Excerto do documento:
·····
Em 2020, a desaceleração imobiliária ou coisa mais feia?
O sistema de preços constitui o elemento essencial de qualquer mercado e o mercado imobiliário não é diferente. Será que esta conjuntura imobiliária está para ficar?
Os preços não costumam enganar e, segundo o Instituto Nacional de Estatística (INE), os preços das casas em Portugal (leia-se, imóveis residenciais) aumentaram 10,3% no terceiro trimestre deste ano. Recuando no tempo até Junho de 2013, altura em que o índice de preços da habitação do INE atingiu o seu valor mínimo, a valorização acumulada no referido índice é agora de 55%, o equivalente a uma taxa composta superior a 7% ao ano desde então. O chamado “wealth effect” chegou finalmente a Portugal e, sinal destes novos tempos, todos os dias vamos ouvindo relatos de negócios imobiliários que, noutros tempos, seriam considerados mirabolantes. Mas será que esta conjuntura imobiliária está para ficar?
·····
Exercício proposto:
Responda a estas perguntas sobre o texto acerca do mercado imobiliário:
(a) Que elemento é apontado como essencial em qualquer mercado?
(b) Segundo o INE, quanto aumentaram os preços das casas em Portugal no terceiro trimestre?
(c) Em que mês e ano o índice de preços da habitação do INE atingiu o seu valor mínimo?

(Linhas de dados de indicação)
·····
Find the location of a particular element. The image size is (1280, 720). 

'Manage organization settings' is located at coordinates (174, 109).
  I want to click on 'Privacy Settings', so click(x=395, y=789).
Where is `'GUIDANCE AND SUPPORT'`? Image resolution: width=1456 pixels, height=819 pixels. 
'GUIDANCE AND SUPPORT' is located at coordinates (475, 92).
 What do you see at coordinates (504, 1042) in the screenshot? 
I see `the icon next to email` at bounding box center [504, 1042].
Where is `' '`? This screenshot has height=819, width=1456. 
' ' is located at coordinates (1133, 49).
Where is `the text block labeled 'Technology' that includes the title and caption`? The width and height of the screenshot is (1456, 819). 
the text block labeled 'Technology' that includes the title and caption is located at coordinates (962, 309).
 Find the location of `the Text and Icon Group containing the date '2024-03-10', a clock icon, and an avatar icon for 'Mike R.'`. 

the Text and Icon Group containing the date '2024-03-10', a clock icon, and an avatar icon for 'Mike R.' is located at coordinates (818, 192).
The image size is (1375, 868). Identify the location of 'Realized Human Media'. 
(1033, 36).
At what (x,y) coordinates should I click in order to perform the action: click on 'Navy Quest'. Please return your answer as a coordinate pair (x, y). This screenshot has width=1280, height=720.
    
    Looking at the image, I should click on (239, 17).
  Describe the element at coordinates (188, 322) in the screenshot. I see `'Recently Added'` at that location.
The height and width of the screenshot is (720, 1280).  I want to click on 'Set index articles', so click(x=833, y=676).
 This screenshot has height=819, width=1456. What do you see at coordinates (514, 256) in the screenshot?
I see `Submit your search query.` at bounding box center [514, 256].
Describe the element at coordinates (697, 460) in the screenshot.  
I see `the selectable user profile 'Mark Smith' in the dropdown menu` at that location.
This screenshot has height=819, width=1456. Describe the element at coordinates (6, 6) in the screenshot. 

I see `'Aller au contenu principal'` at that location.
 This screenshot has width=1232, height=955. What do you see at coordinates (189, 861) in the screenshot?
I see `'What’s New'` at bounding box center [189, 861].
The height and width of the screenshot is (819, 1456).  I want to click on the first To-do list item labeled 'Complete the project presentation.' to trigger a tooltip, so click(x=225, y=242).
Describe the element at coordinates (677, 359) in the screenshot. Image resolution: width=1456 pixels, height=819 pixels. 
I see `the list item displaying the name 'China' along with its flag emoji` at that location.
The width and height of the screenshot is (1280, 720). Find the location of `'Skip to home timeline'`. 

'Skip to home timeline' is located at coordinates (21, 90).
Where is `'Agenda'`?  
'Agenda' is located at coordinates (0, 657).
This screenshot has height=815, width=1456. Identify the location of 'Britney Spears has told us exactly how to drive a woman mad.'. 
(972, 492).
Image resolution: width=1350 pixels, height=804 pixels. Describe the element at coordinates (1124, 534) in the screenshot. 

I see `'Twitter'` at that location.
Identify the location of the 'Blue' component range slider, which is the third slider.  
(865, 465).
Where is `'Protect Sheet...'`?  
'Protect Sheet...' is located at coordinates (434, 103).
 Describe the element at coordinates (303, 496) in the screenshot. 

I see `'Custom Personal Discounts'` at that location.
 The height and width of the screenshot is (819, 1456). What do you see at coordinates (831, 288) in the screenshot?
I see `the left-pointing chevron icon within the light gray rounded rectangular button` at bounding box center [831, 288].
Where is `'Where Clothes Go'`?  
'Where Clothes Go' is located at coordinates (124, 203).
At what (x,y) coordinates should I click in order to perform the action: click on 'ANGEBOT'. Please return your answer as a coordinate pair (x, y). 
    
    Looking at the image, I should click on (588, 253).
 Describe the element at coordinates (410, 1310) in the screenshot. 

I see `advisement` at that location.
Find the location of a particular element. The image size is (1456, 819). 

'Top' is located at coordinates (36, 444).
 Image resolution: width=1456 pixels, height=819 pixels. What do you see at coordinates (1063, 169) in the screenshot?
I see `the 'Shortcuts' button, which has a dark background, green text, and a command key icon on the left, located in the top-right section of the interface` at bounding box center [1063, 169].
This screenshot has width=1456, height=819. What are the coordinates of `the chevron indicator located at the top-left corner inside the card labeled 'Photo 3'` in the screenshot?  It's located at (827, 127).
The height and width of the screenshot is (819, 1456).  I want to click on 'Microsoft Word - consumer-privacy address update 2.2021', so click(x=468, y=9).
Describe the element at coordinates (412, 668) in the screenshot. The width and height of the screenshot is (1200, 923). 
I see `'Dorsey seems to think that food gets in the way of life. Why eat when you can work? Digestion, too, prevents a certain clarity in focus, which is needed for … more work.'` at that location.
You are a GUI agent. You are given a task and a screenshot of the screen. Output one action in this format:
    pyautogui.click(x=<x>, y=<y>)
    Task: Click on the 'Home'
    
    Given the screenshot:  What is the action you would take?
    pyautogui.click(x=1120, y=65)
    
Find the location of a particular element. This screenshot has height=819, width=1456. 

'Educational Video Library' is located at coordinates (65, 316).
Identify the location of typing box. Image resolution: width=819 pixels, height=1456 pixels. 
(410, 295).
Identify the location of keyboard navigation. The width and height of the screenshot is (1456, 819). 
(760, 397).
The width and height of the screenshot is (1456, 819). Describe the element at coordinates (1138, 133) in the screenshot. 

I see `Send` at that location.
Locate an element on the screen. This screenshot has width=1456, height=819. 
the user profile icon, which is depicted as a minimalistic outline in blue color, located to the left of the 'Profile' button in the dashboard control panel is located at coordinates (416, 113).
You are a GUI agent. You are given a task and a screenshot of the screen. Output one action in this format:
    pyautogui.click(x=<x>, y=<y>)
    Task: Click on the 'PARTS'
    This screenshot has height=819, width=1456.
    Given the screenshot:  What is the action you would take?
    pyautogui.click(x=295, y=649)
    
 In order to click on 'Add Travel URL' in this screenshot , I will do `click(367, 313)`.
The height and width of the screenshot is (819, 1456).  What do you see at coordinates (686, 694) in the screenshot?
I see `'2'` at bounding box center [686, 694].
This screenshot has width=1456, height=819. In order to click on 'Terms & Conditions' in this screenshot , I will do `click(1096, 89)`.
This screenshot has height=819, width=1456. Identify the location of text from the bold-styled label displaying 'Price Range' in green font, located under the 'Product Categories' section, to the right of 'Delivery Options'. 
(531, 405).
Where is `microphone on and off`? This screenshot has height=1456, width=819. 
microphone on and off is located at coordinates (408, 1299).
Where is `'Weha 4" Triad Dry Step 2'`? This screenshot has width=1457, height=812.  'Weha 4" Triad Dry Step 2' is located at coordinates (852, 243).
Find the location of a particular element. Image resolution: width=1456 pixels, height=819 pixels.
·····
Resultado da tarefa:
(a) O sistema de preços.
(b) 10,3%.
(c) Junho de 2013.